The same principle applies for the purpose of attempt, incitement and conspiracy (Criminal Code ss 11.1(6A), 11.4(4A), 11.5(7A))
‘Special liability provision’ is defined as:
A provision that provides that, in a prosecution for an offence, it is not necessary to prove that the defendant knew a particular thing; or
A provision that provides that, in a prosecution for an offence, it is not necessary to prove that the defendant knew or believed a particular thing (Criminal Code Dictionary).
Fault elements such as knowledge, recklessness and negligence are not ‘special liability provisions’.
In addition, strict liability, as defined in Criminal Code s6.1, does not fit within the definition of special liability provision.
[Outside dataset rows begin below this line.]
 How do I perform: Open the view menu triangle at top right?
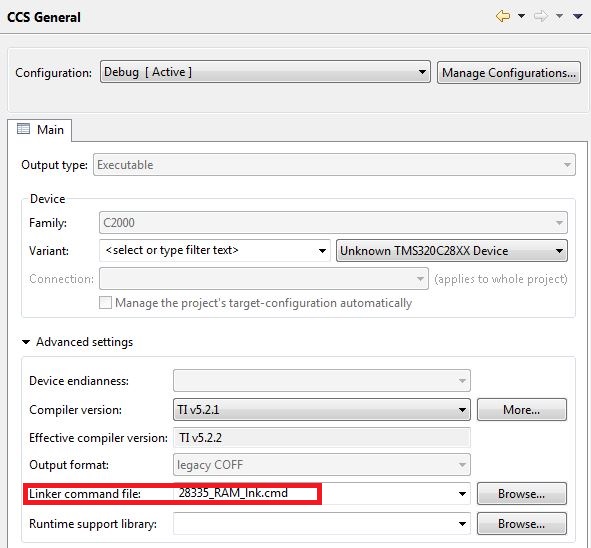coord(578,16)
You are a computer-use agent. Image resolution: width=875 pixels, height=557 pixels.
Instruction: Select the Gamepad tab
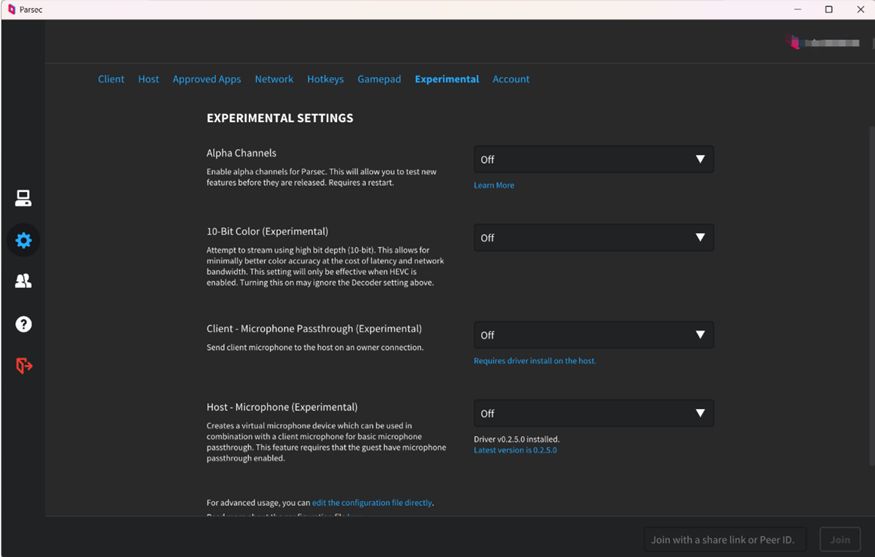379,79
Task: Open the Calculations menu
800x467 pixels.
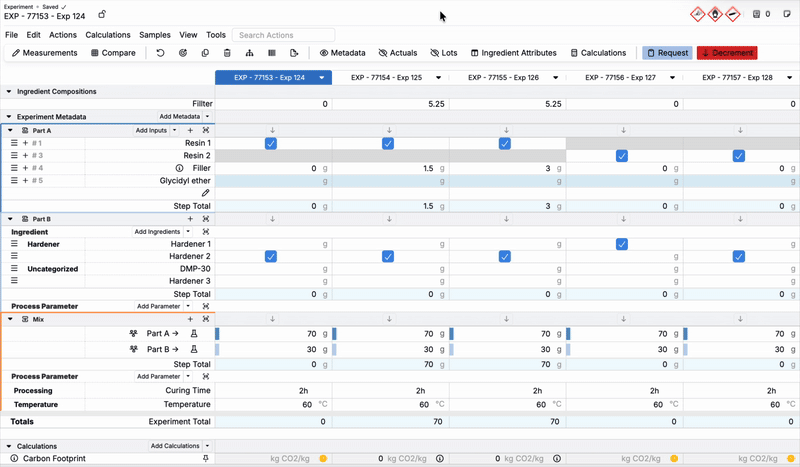Action: click(x=108, y=35)
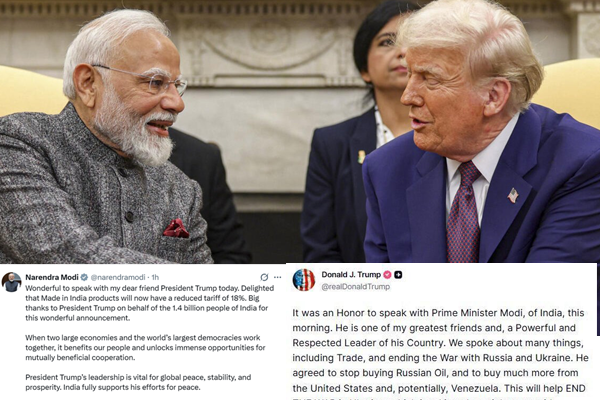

Therefore, where strict liability applies, the common law rule that an accused must know the essential facts for a joint offence will continue to apply, and the prosecution must prove awareness of those facts (R v Ansari (2007) 70 NSWLR 89 at ).
An example of how a special liability provision operates can be seen in the offence of importing a commercial quantity of a border controlled drug. Section 307.5(2) of the Code establishes absolute liability for possessing commercial quantities of an unlawfully imported border controlled drug or plant. When a person is charged with joint commission an offence against s307.5(1), s11.2A(6) means that there will be no need for the prosecution to prove the accused agreed or intended that the importation involve a specific quantity of drug (Franze v R  VSCA 352  – ).
Complicity and Attempt
It is not an offence to attempt to commit an offence against s 11.2 (Criminal Code s 11.1(7)). However, liability under s11.2 extends to attempted offences. For example, where a person aids, abets, counsel or procures the principal offender to import a border controlled drug, but the importation is interrupted before the offence can be completed, s11.2 will extend liability for the attempted importation to the person who provided assistance (Franze v R  VSCA 352 ).
Uncertainty about role of accused: Principal offender or accessory
Section 11.2(7) states that if the jury is satisfied beyond reasonable doubt that an accused is guilty of a particular offence whether because they were complicit in its commission or are otherwise guilty, but the jury cannot determine which, they may nevertheless find the accused guilty of that offence.
This picks up the common law principle that, where the prosecution is not able to prove which of several co-accused performed the relevant criminal acts, the jury may convict all of the co-accused of the offence if satisfied, by evidence admissible against each co-accused, that one (or more) of them committed the offence and the others were accessories. The jury does not need to decide which of them was the principal offender and which were accessories (R v Lowery & King (No 2)  VR 560).